Nonjudicial foreclosures are foreclosure processes that do not require a court of law to be involved. However, not all states allow nonjudicial foreclosures. Below are some basic steps to a nonjudicial foreclosure.
In a state that allows nonjudicial foreclosures, you would likely to have signed a deed of trust with a power of sale provision when you took out the mortgage. This means that the mortgage company has the ability to foreclose on your property without court approval if you are delinquent on your payments.
Though the foreclosure timeline process varies between states, below is a general timeline and its significance. It is imperative to understand the timeline to prevent any loss to your rights.
1) First Missed Payment – During the first month that you missed a payment, the loan officer will give you a call and ask when you will pay. In some cases, the loan officer will also send you a notice.
2) Second Missed Payment – If you miss your payments for two consecutive months, the loan officer will call again. This time, he may ask for immediate payment over the phone.
3) Third Missed Payment – If you miss three consecutive payments, the loan officer will send you a letter to notify you of breach, and demand that you pay the remainder of your balance. Generally, when this happens, the loan company will exercise the loan acceleration clause, in which you will have to pay the balance of the loan within 30 days or they will foreclose. The loan company will be unlikely to accept partial payments at this point.
4) 30 Days After Notice – If you do not pay the remainder of the balance after the 30 days period, then the loan company will notify the trustee to begin the foreclosure process.

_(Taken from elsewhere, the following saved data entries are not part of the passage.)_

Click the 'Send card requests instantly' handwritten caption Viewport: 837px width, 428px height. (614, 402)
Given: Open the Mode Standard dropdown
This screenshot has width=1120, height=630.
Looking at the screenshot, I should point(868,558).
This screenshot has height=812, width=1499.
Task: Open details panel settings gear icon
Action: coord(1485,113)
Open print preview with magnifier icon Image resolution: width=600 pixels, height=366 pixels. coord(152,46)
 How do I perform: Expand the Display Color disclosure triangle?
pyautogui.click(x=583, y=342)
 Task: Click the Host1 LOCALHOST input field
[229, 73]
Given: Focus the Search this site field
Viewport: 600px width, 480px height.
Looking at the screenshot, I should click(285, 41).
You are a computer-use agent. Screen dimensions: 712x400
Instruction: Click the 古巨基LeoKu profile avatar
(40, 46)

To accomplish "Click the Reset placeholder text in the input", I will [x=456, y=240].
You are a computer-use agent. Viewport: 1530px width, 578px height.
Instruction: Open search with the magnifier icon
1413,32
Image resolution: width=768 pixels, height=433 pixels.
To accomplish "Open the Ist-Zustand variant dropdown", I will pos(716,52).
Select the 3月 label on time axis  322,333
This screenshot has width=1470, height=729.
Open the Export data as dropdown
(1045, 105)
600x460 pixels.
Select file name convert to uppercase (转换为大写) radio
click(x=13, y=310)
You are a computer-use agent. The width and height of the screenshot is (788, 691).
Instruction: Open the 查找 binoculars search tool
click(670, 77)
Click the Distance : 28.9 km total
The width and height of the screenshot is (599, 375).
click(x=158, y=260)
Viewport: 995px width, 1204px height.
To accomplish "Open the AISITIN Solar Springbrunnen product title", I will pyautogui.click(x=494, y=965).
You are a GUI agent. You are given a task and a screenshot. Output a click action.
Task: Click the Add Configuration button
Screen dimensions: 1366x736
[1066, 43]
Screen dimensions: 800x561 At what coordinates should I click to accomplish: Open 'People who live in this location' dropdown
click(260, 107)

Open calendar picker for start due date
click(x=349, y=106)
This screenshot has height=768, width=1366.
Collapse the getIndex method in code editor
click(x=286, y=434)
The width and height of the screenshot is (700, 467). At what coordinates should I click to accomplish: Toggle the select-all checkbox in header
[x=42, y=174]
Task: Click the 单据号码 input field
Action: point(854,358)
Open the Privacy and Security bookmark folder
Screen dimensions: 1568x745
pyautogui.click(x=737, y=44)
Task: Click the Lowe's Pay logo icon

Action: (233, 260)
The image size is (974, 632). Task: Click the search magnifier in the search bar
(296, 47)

5) Foreclosure Notice – The trustee will then start the foreclosure process by recording a notice of default with the county’s assessor-recorder’s office. Also, he will notify you and junior lienholder of the delinquency.
6) Foreclosure Sale – The trustee will then arrange a foreclosure auction with a specific date and time. The real property will go to the highest bidder.
7) Redemption Period – Depending on the state you live in, you will have a specific redemption period of time to buy back your property from the foreclosure auction.
8) Eviction – If you do not leave your property after the deed has transferred over to the new owner, then the new owner will start the eviction process. Afterwards, the sheriff’s office will remove you and your belongings.
A foreclosure attorney is well versed in the proceedings. Moreover, he can help you negotiate a new payment plan with the mortgage company to prevent the foreclosure from going through.